Hundreds of foreigners yesterday lined up in Pyongyang’s Kim Il-sung Stadium for the city’s annual marathon, the highlight of the tourism calendar in North Korea.
The 40,000-plus capacity ground was packed for the event, the crowd warmly applauding as the runners gathered on the artificial pitch, with portraits of North Korea’s founding father Kim Il-sung and his late son and heir Kim Jong-il smiling down from the roof.
The event is part of the commemorations for Kim Il-sung’s birthday on April 15, 105 years ago, and a row of dignitaries was in attendance — at least four of them in military uniform.
Photo: AP
About 2,000 people entered the event, more than half of them foreigners — mostly Europeans and other Westerners.

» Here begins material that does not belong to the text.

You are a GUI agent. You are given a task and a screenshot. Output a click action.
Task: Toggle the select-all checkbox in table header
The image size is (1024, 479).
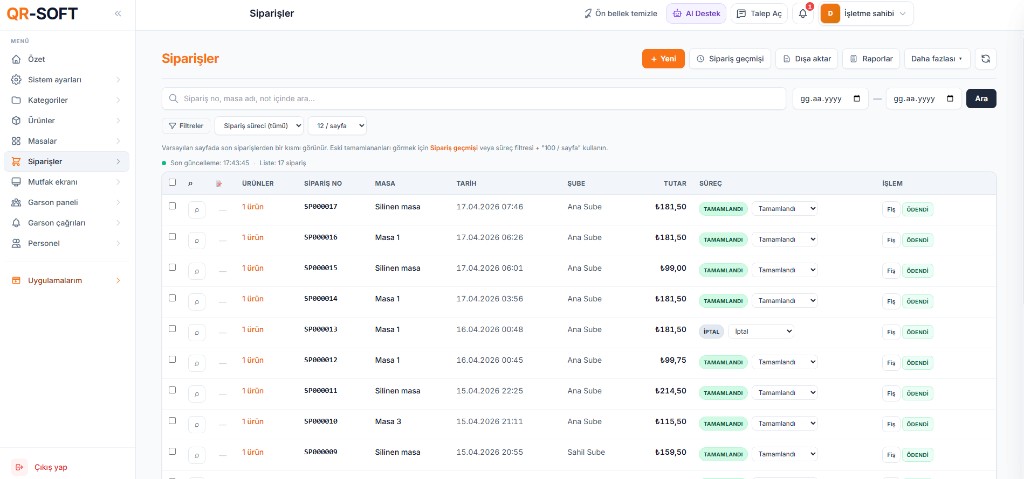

They took part even though North Korea is under multiple sets of UN sanctions over its nuclear and ballistic missile programs, and Washington is diverting a carrier strike group toward the Korean Peninsula as tensions mount.
“It’s a bit surreal, where we are,” said Irishman Richie Leahy, 35, who likes holidays that are “more of an adventure.”
Photo: AP
“This just ticked all the boxes,” he said. “I took part in a sporting event in North Korea: it’s not something that everyone can say.”
Soon after the start the course passed an obelisk declaring “The great leaders Kim Il-sung and Kim Jong-il will always be with us.”
The runners made their way on past city landmarks including Kim Il-sung Square and Mansu Hill Grand Monument, where giant bronze statues of the two men gaze out over the capital.
Local runner Pak Chol, 27, established a commanding lead in the men’s race several kilometers out and recorded his third victory in the event in two hours 13 minutes and 56 seconds.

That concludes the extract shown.